• **Instructions to follow**
Pull out every line with the word "area" from the entries below.

• **Exercise material**
# # # # # # #

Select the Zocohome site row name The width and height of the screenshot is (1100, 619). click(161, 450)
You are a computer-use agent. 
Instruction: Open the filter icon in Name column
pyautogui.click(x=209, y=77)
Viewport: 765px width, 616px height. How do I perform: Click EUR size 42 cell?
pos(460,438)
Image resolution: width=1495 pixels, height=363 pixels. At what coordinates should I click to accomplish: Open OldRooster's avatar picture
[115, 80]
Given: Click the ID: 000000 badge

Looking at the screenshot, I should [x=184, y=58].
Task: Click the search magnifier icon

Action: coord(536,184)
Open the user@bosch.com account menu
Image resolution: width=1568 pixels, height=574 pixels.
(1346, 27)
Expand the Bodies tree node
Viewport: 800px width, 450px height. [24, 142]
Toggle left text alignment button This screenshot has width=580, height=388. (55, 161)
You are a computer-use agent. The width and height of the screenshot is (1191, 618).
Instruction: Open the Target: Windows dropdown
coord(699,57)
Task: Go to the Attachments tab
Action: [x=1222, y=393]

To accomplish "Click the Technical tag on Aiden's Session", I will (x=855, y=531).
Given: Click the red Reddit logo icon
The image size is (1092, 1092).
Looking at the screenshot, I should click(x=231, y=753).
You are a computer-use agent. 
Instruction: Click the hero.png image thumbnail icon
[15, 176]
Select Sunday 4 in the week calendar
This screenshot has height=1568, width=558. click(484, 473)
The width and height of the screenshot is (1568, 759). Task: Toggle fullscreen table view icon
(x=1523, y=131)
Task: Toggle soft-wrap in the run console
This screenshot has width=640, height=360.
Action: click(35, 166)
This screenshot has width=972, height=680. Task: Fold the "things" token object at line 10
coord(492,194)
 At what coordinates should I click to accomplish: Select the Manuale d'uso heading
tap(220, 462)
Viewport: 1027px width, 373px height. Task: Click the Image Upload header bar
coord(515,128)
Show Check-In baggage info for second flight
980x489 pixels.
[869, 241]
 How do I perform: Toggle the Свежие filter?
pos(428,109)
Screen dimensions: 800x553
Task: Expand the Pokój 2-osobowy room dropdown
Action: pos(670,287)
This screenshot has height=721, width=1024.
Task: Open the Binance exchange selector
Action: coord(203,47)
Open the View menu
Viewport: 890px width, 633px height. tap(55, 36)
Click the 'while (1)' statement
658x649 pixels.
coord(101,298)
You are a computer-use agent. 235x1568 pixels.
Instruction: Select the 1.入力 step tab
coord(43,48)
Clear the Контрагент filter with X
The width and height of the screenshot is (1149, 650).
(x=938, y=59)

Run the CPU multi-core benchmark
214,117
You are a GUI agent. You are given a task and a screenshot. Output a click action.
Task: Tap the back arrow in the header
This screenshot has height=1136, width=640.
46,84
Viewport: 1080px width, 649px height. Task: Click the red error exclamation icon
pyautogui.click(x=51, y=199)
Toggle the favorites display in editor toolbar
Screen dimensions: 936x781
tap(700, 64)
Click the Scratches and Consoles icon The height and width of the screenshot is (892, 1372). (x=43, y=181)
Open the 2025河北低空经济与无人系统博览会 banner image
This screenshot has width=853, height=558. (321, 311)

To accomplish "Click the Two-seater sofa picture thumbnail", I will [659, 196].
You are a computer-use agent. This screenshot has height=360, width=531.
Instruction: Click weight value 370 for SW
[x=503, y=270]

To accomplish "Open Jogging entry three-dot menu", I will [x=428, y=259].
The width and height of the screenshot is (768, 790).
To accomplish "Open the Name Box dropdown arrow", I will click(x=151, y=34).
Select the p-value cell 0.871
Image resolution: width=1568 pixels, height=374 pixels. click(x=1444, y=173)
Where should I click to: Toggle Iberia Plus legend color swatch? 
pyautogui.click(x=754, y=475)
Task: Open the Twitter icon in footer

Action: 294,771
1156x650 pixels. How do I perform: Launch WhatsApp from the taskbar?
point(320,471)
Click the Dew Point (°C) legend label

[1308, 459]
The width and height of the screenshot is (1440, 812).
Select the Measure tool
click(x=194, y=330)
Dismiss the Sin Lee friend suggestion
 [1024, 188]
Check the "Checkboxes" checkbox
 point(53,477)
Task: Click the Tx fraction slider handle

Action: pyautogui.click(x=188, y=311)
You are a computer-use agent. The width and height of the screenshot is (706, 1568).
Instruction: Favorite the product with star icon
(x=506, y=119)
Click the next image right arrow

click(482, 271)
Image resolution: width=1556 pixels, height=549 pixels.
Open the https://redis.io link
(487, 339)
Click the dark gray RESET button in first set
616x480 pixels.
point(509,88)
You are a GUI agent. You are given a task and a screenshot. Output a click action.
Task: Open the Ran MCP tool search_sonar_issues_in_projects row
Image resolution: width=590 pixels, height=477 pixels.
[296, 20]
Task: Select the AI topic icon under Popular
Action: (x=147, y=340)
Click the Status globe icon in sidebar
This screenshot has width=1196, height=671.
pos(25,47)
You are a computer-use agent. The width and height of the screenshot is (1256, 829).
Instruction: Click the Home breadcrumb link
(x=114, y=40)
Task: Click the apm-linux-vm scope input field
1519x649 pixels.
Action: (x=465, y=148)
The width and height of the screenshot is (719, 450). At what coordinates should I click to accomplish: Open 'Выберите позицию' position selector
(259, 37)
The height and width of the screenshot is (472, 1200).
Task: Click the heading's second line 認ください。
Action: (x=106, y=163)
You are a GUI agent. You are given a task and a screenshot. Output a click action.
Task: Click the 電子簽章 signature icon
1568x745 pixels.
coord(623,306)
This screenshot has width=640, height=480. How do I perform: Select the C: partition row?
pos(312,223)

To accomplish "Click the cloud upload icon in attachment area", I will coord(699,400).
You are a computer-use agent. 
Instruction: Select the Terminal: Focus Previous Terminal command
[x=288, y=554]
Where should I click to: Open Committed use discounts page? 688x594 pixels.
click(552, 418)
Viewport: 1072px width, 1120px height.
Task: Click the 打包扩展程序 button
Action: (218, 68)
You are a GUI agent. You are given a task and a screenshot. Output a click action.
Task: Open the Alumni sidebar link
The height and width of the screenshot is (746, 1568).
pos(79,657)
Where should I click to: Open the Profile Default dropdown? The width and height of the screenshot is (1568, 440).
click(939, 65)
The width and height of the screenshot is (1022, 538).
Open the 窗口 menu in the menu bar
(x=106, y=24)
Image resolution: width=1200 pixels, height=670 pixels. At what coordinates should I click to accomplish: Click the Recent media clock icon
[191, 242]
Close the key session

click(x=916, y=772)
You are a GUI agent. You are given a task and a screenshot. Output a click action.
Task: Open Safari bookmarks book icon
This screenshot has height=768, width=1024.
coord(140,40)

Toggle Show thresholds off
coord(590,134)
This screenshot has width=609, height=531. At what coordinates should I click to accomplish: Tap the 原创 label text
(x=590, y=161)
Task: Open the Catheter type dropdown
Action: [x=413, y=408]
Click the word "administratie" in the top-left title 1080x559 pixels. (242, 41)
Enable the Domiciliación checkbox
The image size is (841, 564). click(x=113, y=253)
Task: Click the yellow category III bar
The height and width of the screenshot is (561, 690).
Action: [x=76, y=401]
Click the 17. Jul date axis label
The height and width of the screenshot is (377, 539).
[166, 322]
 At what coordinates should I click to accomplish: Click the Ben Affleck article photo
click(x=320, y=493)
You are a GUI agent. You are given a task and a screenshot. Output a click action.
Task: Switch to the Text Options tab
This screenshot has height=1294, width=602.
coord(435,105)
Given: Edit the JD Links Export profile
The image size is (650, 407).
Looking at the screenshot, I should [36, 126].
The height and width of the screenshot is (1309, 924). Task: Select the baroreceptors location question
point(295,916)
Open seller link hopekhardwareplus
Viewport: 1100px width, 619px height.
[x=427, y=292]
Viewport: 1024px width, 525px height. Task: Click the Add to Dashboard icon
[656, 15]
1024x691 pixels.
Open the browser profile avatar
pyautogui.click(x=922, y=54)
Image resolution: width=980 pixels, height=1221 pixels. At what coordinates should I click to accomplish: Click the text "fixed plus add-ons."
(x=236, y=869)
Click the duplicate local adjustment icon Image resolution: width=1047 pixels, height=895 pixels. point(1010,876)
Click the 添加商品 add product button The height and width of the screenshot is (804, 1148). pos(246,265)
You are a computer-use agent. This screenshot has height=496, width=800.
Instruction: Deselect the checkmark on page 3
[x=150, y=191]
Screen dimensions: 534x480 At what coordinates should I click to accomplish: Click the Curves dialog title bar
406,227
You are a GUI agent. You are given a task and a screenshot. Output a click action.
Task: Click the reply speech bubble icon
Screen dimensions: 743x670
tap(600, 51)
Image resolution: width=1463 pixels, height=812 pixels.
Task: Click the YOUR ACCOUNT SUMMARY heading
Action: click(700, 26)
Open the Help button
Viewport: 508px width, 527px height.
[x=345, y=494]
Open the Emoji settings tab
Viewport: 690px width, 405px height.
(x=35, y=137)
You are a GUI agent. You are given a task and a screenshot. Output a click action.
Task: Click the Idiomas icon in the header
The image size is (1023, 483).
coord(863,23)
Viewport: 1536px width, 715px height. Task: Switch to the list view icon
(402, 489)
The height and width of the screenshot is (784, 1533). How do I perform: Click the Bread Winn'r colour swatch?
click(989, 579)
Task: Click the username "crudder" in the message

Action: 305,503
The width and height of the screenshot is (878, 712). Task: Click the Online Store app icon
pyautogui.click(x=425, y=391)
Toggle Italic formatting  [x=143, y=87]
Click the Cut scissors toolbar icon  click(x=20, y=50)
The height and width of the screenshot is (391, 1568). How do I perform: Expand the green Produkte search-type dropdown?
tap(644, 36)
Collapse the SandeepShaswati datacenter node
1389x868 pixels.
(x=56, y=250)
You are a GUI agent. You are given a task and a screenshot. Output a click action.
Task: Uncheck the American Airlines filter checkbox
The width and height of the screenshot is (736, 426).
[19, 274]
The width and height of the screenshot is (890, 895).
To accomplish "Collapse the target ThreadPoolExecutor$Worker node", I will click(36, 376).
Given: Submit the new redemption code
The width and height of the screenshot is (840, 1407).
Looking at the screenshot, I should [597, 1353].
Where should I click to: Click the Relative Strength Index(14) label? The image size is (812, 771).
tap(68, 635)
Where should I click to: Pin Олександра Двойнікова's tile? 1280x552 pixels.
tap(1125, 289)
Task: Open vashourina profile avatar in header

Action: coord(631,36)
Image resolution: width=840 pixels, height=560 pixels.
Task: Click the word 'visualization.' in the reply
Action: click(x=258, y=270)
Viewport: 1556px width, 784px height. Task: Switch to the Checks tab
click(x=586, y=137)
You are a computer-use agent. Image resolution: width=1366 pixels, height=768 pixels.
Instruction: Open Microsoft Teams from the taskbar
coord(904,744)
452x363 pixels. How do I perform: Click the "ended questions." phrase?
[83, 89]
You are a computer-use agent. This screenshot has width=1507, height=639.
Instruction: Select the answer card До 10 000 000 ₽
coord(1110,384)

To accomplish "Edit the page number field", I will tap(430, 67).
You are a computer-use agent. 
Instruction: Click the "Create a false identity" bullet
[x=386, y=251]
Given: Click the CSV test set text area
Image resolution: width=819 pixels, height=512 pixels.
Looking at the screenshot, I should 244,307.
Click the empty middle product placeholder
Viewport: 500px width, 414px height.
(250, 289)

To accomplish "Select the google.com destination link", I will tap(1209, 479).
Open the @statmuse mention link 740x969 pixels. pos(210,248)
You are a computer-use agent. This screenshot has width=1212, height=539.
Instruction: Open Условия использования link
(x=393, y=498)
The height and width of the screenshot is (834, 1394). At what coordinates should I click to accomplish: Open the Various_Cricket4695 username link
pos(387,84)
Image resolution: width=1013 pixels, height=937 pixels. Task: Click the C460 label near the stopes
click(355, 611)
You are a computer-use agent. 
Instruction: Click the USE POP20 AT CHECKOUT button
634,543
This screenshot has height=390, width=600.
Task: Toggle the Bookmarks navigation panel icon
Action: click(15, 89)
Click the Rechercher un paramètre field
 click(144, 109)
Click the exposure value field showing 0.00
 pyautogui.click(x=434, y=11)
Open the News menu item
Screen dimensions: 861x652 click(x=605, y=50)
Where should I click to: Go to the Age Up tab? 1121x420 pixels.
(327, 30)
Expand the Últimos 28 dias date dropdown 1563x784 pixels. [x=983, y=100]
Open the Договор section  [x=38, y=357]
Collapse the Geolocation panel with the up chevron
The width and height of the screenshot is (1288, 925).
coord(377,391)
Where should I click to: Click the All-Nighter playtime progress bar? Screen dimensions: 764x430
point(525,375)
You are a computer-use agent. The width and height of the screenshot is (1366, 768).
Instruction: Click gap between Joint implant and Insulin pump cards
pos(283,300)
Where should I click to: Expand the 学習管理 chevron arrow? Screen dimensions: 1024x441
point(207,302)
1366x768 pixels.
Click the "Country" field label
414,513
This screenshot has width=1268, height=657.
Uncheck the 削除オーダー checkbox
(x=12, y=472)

# # # # # # #

• **Solution below**
To accomplish "Click the cloud upload icon in attachment area", I will coord(699,400).
Given: Click the CSV test set text area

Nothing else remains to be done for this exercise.